The MMatrix class is a matrix template class which abstracts the storage format of the matrix from the user. This allows memory space for special types of matrices such as a diagonal matrix to be minimized. Details of the storage format are hidden from the user. Most operations can be performed on the any type of matrix transparently to the user. The storage formats, which are defined in
Integral.h through the enumeration Integral::MTYPE, include FULL, DIAGONAL, SYMMETRIC, LOWER_TRIANGULAR, UPPER_TRIANGULAR, and SPARSE.

The commonly used mathematical, logical and linear algebra methods for matrices are available for all these types, and implemented in this class as part of the template. All the other matrix classes are derived from this template. A matrix object can read itself from (or write itself to) an Sof file. The MMatrix methods are not supposed to be used by the user directly.

dependencies:

public constants:

• define the class name:
`static const String CLASS_NAME = L"MMatrix";`
• i/o related constants:
`static const String DEF_PARAM = L"";`
`static const String PARAM_DATA = L"values";`
`static const String PARAM_TYPE = L"type";`
`static const String PARAM_NROWS = L"num_rows";`
`static const String PARAM_NCOLS = L"num_cols";`
`static const String PARAM_ROW_IND = L"row_indices";`
`static const String PARAM_COL_IND = L"col_indices";`
• matrix type-related constants: note that unchanged and unknown are not included, since they are not valid matrix types (and only useful as arguments).
☆ ☆ ☆ ☆ ☆
=== Objective A ===
In the MMatrix description, which file defines the enumeration of matrix storage formats?
=== Objective B ===
Reproduce a passage of the MMatrix description. Begin at the words "The MMatrix class" and stop after "the user directly.".
=== Objective C ===
List every matrix storage format named in the MMatrix description.

=== Collected material ===
☆ ☆ ☆ ☆ ☆
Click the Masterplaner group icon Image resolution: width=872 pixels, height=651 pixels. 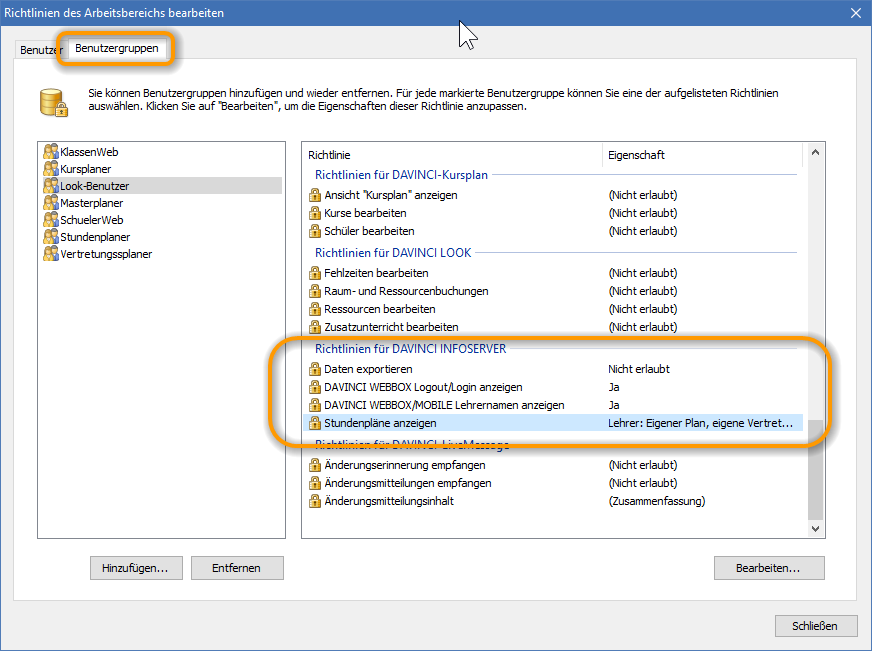pos(51,203)
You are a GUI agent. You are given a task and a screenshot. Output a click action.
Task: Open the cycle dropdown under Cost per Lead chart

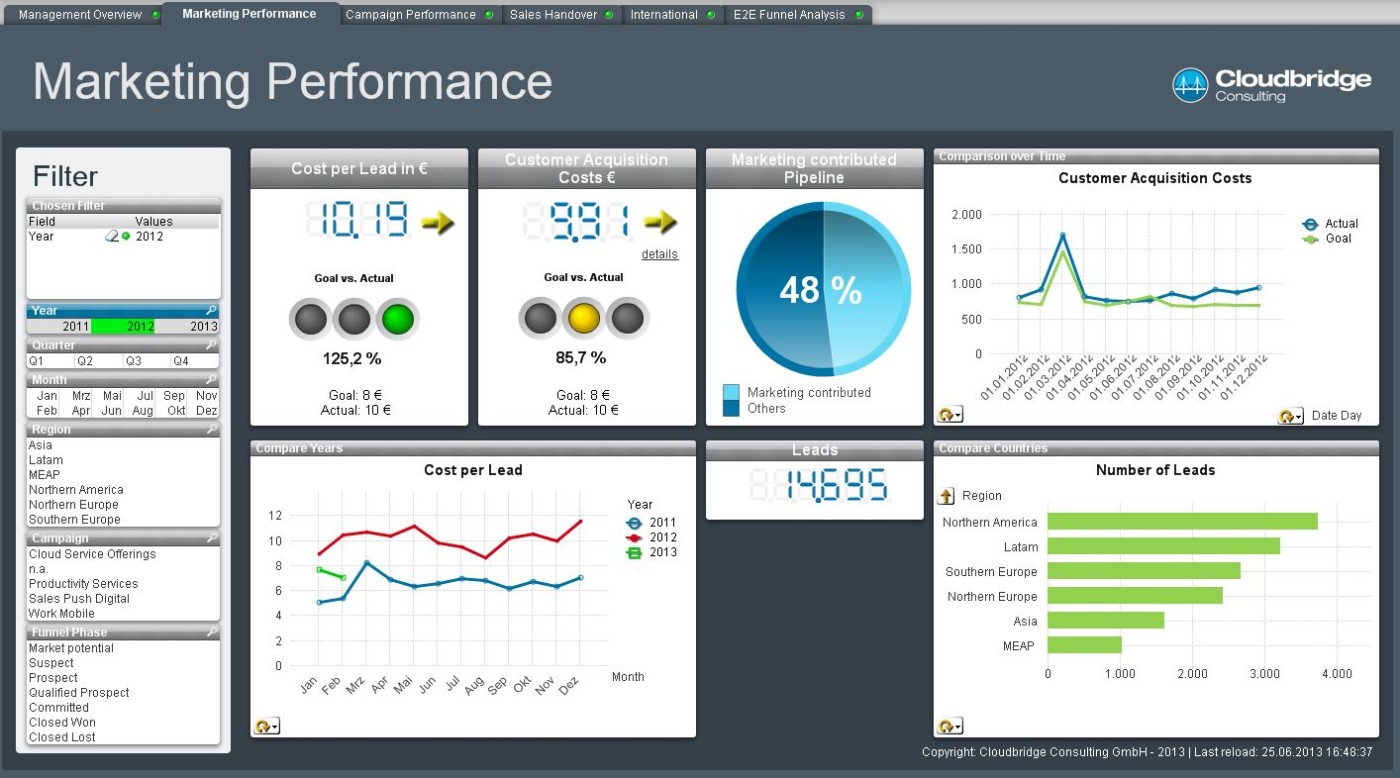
☆ ☆ ☆ ☆ ☆
=== Expected output A ===
Integral.h

=== Expected output B ===
The MMatrix class is a matrix template class which abstracts the storage format of the matrix from the user. This allows memory space for special types of matrices such as a diagonal matrix to be minimized. Details of the storage format are hidden from the user. Most operations can be performed on the any type of matrix transparently to the user. The storage formats, which are defined in
Integral.h through the enumeration Integral::MTYPE, include FULL, DIAGONAL, SYMMETRIC, LOWER_TRIANGULAR, UPPER_TRIANGULAR, and SPARSE.

The commonly used mathematical, logical and linear algebra methods for matrices are available for all these types, and implemented in this class as part of the template. All the other matrix classes are derived from this template. A matrix object can read itself from (or write itself to) an Sof file. The MMatrix methods are not supposed to be used by the user directly.

=== Expected output C ===
FULL, DIAGONAL, SYMMETRIC, LOWER_TRIANGULAR, UPPER_TRIANGULAR, SPARSE